What most compilers do without a problem is hoisting immutable evaluations out of the loop, e.g. if your condition is
if (a<b) ....
when a and b are not affected by the loop, the comparison will be made once before the loop.
This means if the compiler can determine the condition does not change, the test is cheap and the jump wenll predicted. This in turn means the test itself costs one cycle or no cycle at all (really).
In which cases splitting the loop would be beneficial?
a) a very tight loop where the 1 cycle is a significant cost
b) the entire loop with both parts does not fit the code cache
Now, the compiler can only make assumptions about the code cache, and usually can order the code in a way that one branch will fit the cache.
Without any testing, I'dexpect a) the only case where such an optimization would be applied, becasue it's nto always the better choice:
In which cases splitting the loop would be bad?
When splitting the loop increases code size beyond the code cache, you will take a significant hit. Now, that only affects you if the loop itself is called within another loop, but that's something the compiler usually can't determine.
[edit]
I couldn't get VC9 to split the following loop (one of the few cases where it might actually be beneficial)
extern volatile int vflag = 0;
int foo(int count)
{
int sum = 0;
int flag = vflag;
for(int i=0; i<count; ++i)
{
if (flag)
sum += i;
else
sum -= i;
}
return sum;
}
[edit 2]
note that with int flag = true; the second branch does get optimized away. (and no, const doesn't make a difference here ;))
What does that mean?
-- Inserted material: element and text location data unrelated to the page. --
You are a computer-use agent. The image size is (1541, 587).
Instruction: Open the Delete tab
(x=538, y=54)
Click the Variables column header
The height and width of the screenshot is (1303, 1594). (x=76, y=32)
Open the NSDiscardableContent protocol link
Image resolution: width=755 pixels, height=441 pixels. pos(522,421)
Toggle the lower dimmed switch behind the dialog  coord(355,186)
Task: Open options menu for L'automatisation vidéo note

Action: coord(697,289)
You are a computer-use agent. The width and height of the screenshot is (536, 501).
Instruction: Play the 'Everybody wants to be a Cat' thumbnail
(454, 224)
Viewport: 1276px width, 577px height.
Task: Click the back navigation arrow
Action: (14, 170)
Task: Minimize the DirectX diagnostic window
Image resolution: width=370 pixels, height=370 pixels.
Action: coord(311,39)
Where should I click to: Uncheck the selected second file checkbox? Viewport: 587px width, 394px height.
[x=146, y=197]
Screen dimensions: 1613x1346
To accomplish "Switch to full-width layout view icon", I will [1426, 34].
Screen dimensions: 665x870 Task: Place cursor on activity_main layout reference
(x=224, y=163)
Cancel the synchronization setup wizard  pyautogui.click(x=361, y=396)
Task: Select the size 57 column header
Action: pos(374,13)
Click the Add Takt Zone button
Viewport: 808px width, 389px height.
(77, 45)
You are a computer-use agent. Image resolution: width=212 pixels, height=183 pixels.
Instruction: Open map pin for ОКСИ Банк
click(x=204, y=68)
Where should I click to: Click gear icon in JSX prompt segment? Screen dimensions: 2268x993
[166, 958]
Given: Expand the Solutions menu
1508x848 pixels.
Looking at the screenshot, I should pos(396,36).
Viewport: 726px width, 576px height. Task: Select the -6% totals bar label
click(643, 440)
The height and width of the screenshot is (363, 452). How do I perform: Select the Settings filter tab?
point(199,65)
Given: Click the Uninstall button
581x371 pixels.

Either it doesn't support that, it doesn't matter, ro my analysis is wrong ;-)
Generally, I'd asume this is an optimization that is valuable only in a very few cases, and can be done by hand easily in most scenarios.
It's called a loop invariant and the optimization is called loop invariant code motion and also code hoisting. The fact that it's in a conditional will definitely make the code analysis more complex and the compiler may or may not invert the loop and the conditional depending on how clever the optimizer is.
There is a general answer for any specific case of this kind of question, and that's to compile your program and look at the generated code.